Rewrite the entries between the line holding "Task: Click the Vapor" and the end of the entries, inclusive, replacing "screenshot" with "image" and leaving all else unchanged. Omit the pictures from your answer.

━━ Listing

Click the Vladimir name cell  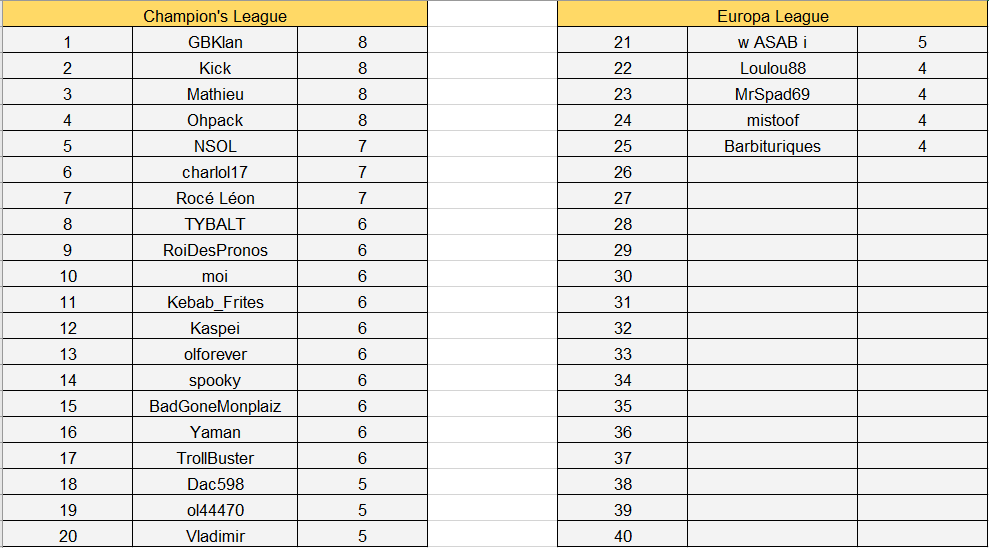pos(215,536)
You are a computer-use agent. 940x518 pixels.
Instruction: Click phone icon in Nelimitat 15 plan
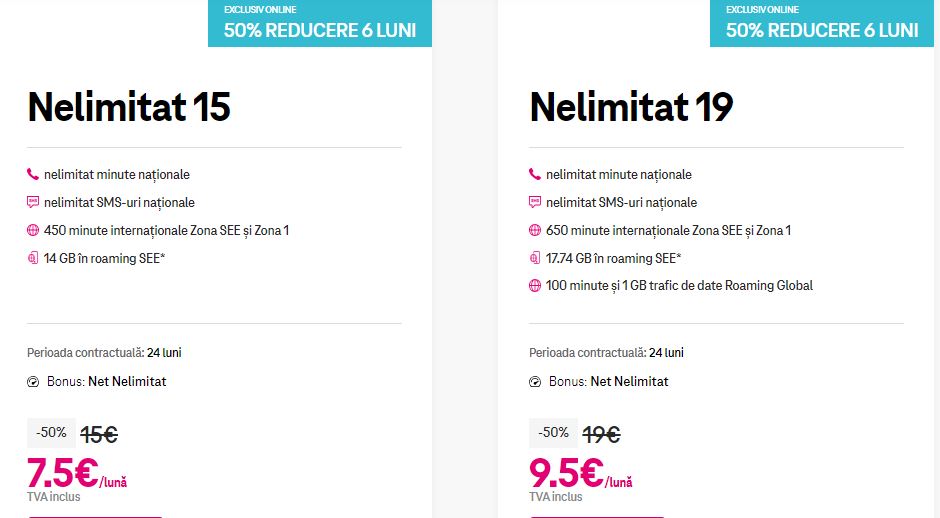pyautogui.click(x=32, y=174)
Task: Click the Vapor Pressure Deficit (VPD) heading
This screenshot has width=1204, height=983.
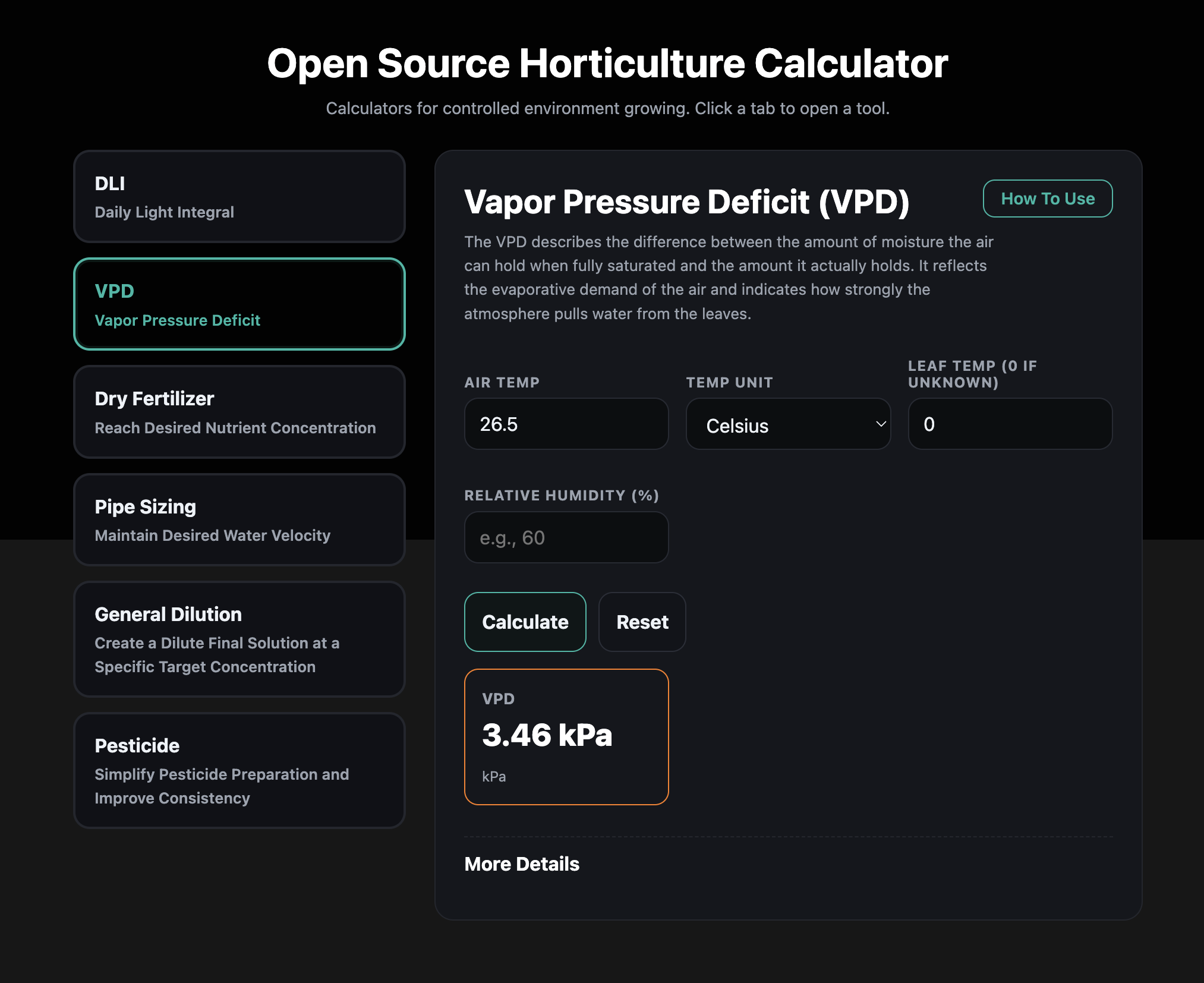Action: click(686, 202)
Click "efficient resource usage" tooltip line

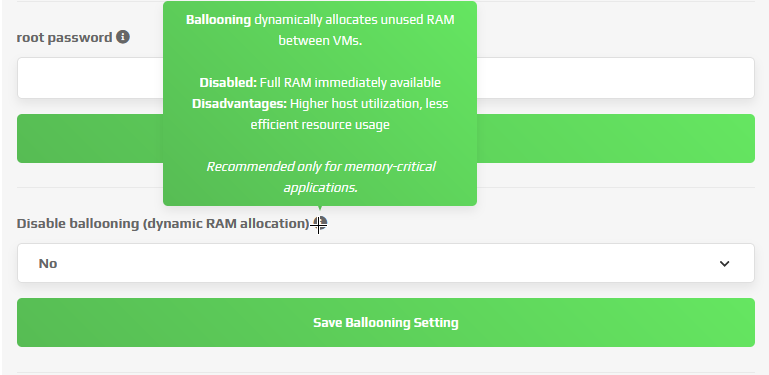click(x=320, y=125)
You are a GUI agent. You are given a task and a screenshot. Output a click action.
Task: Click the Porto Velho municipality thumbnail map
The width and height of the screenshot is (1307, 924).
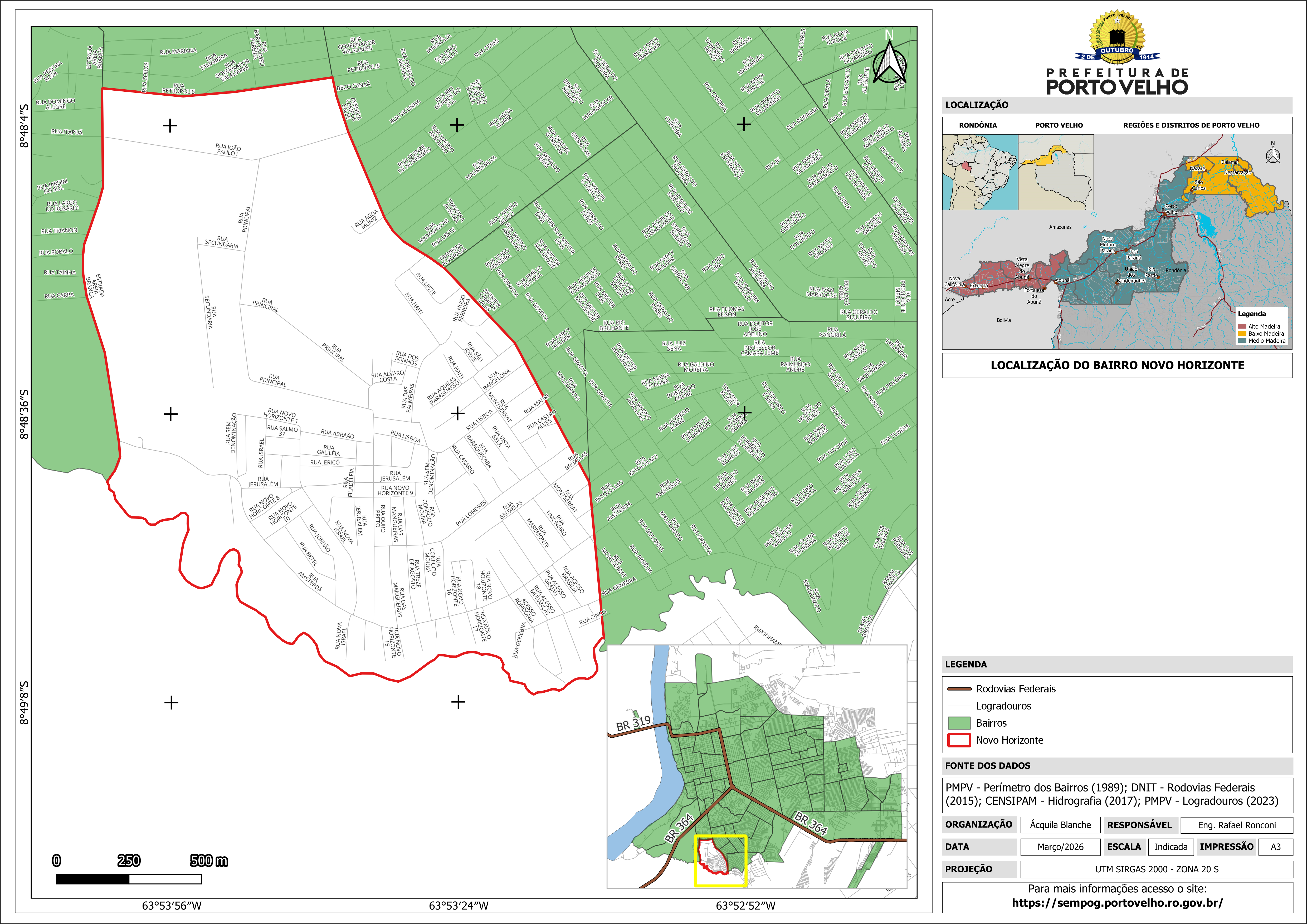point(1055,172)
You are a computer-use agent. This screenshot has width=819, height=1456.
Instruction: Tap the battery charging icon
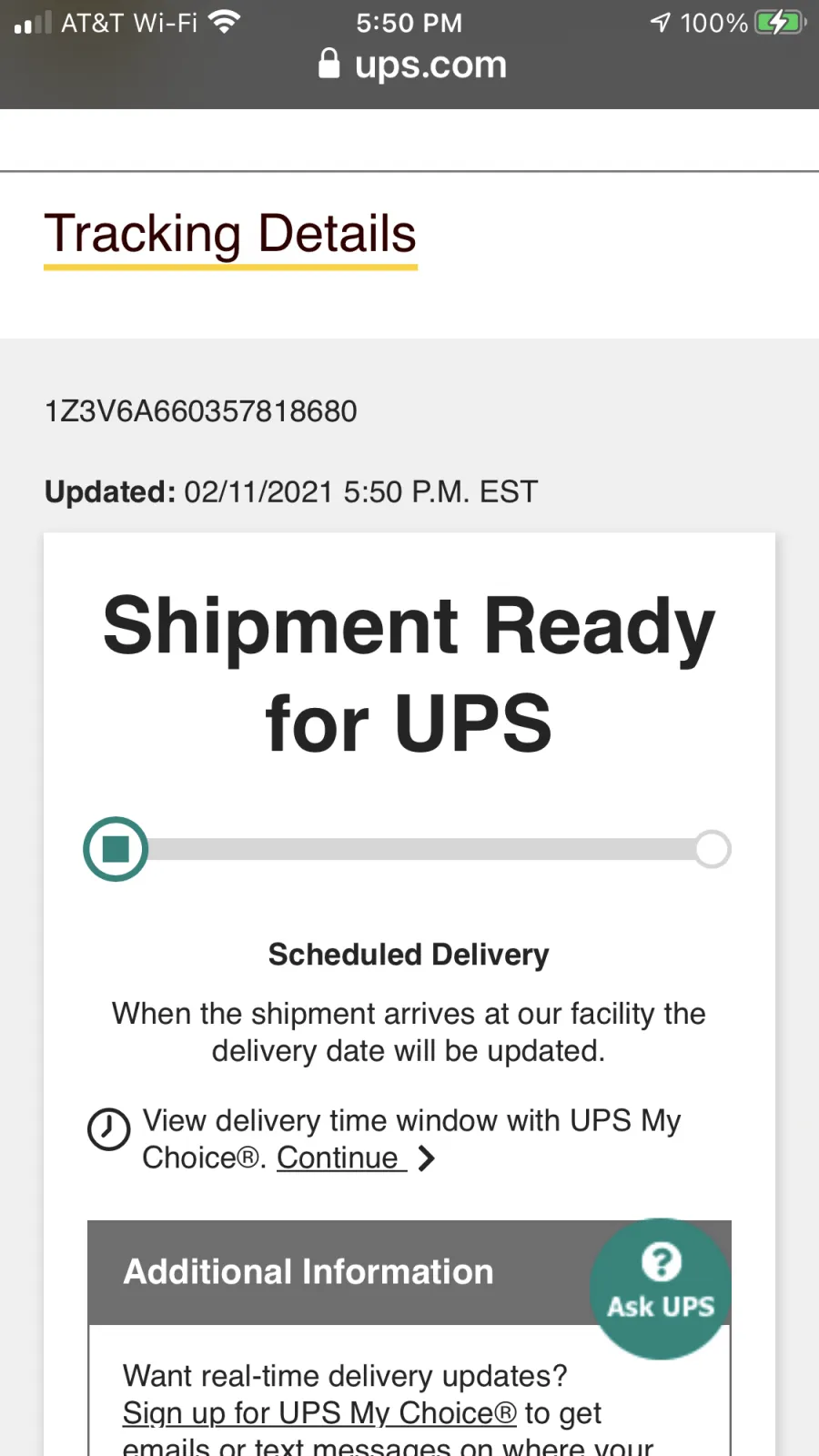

━━━━

> _Answer for this exercise_
Task: Click the Vapor Pressure Deficit (VPD) heading
This image has width=1204, height=983.
Action: click(686, 202)
Click "efficient resource usage" tooltip line

click(x=320, y=125)
You are a GUI agent. You are given a task and a image. Output a click action.
Task: Click the Porto Velho municipality thumbnail map
The width and height of the image is (1307, 924).
point(1055,172)
You are a computer-use agent. This image has width=819, height=1456.
Instruction: Tap the battery charging icon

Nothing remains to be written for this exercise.